§ Tasks and exercises:
1. Translate this sentence from the Nietzsche text below into Spanish: "Nietzsche does not command nature to stop changing."
2. Answer these questions from the Nietzsche text below:
(a) Which volume and chapter of Heidegger's Nietzsche does the text cite?
(b) What date is given for the Strauss lecture transcript?
(c) Which section of Thus Spake Zarathustra is named as the source of the final quotation?

§ Extract:
-----
I didn't mean that, if the world is the will to power and nothing besides, the eternal recurrence must logically/necessarily be a fact. What I meant is that, if the world is the will to power and nothing besides, viewing the world as such must mean willing it as such. But precisely if it is, it cannot be willed as such.

My first formulation of this problem, before I found it explicitly in Strauss, reads thus:

I wrote:
Nietzsche's philosophy is the philosophy of the eternal recurrence [i.e., not of the will to power] [...] for the following reason. Nietzsche defines philosophy as the most spiritual will to power which prescribes to nature what or how it ought to be ([BGE] 9). Nietzsche's philosophy prescribes to nature that it ought to be will to power and nothing besides. However, this means prescribing to it that it ought to be what it most probably is. In other words, commanding it that it be what it most probably is. But how could something not be what it is? How could I command a miserable wretch about nihilism to be a miserable wretch about nihilism? He could not do otherwise if he wanted to! So that's not much of a command. Therefore, the command must be, "remain what you are". But of the essence of what nature is is change. Nietzsche does not command nature to stop changing. What he does is, he commands it to keep changing to all eternity. But change is not all there is to nature; it is a series of specific forms. What Nietzsche does is, he commands nature to be that series of specific forms to all eternity. In other words, he commands it to eternally recur. This is why Nietzsche's philosophy is not simply the philosophy of the will to power, but the philosophy of the eternal recurrence of the will to power: Nietzsche's philosophy prescribes to nature, not that it be what it most probably is, but that it recur eternally as what it most probably is. In other words, he does not prescribe to nature what it ought to be, so much as how it ought to be:

"The determination 'will to power' replies to the question of being with respect to the latter's constitution; the determination 'eternal recurrence of the same' replies to the question of being with respect to its way to be." (Source: Heidegger, Nietzsche, Vol. II, Chap. 26, trans. Krell.)

In the meantime, I've reformulated it several times, but can't readily find those formulations right now. Strauss's explicit formulation, or at least the part of it that I saved, is this:

"We start again from the premise that reality is will to power, and there is no essential difference between men and brutes; there is no nature of man strictly speaking. Given this premise, the doctrine of eternal return, which means, subjectively, transformation of the will into acceptance, is the only way there can be knowledge, as acknowledging of what is, and it is the only way in which there can be nature; that is to say, that which is by itself and not by being willed or posited. But precisely because acceptance is transformed will, will survives in the acceptance, in the contemplation. Contemplation is creative." (Lecture transcript of May 18, 1959.)

And in my book draft, I've formulated it as follows:

Quote :
"Where is innocence? Where there is will to procreation. And he who seeketh to create beyond himself, hath for me the purest will." (Thus Spake  Zarathustra, "Immaculate Perception", Common translation.)
-----
§ Available data:
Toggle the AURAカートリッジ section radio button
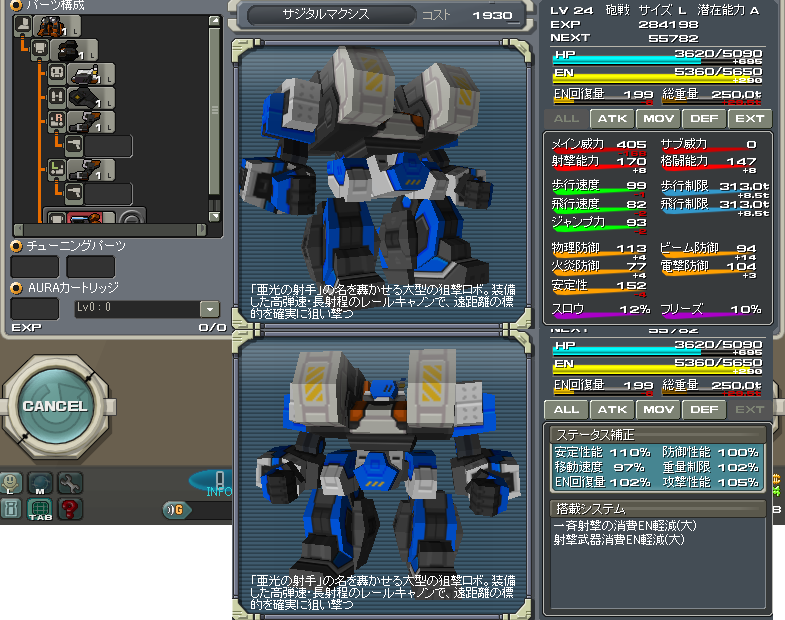Image resolution: width=785 pixels, height=620 pixels. (16, 288)
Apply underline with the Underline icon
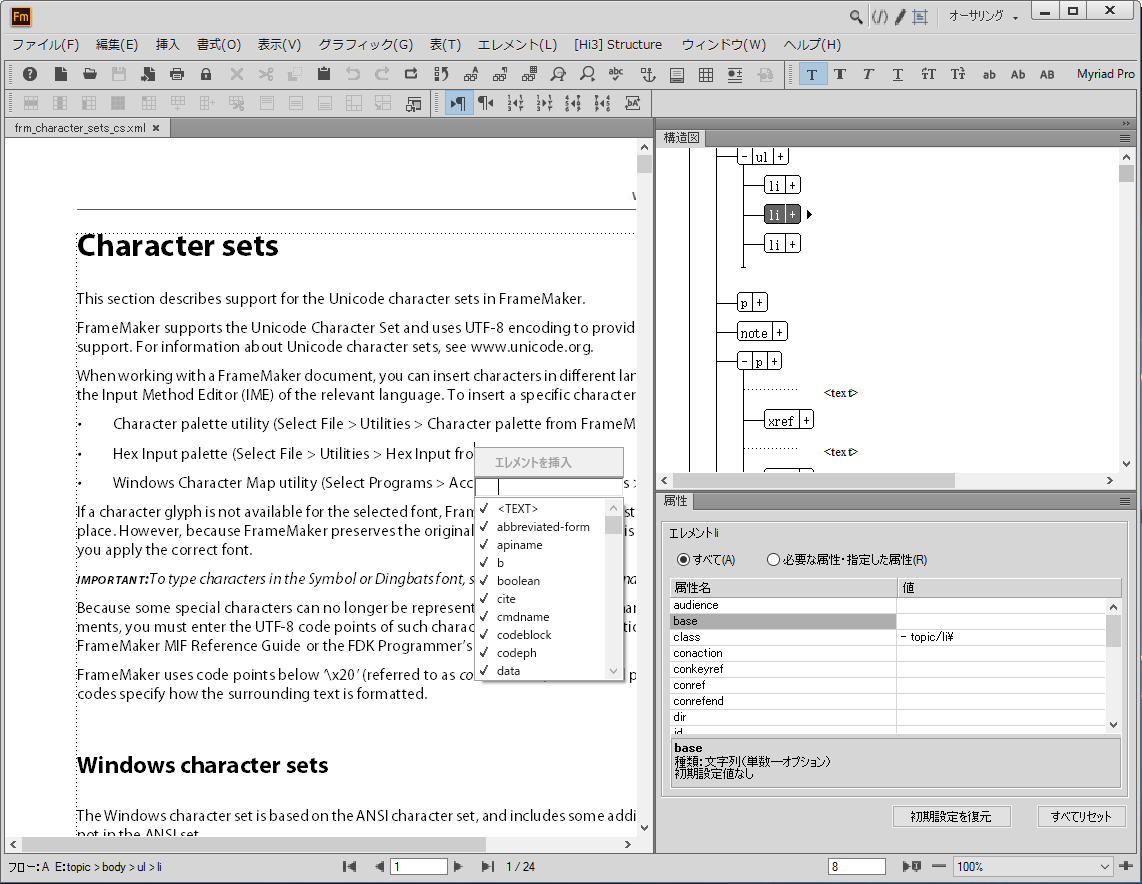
-----
§ Solved problems:
1. Nietzsche no le ordena a la naturaleza que deje de cambiar.

2.
(a) Volume II, Chapter 26
(b) May 18, 1959
(c) "Immaculate Perception"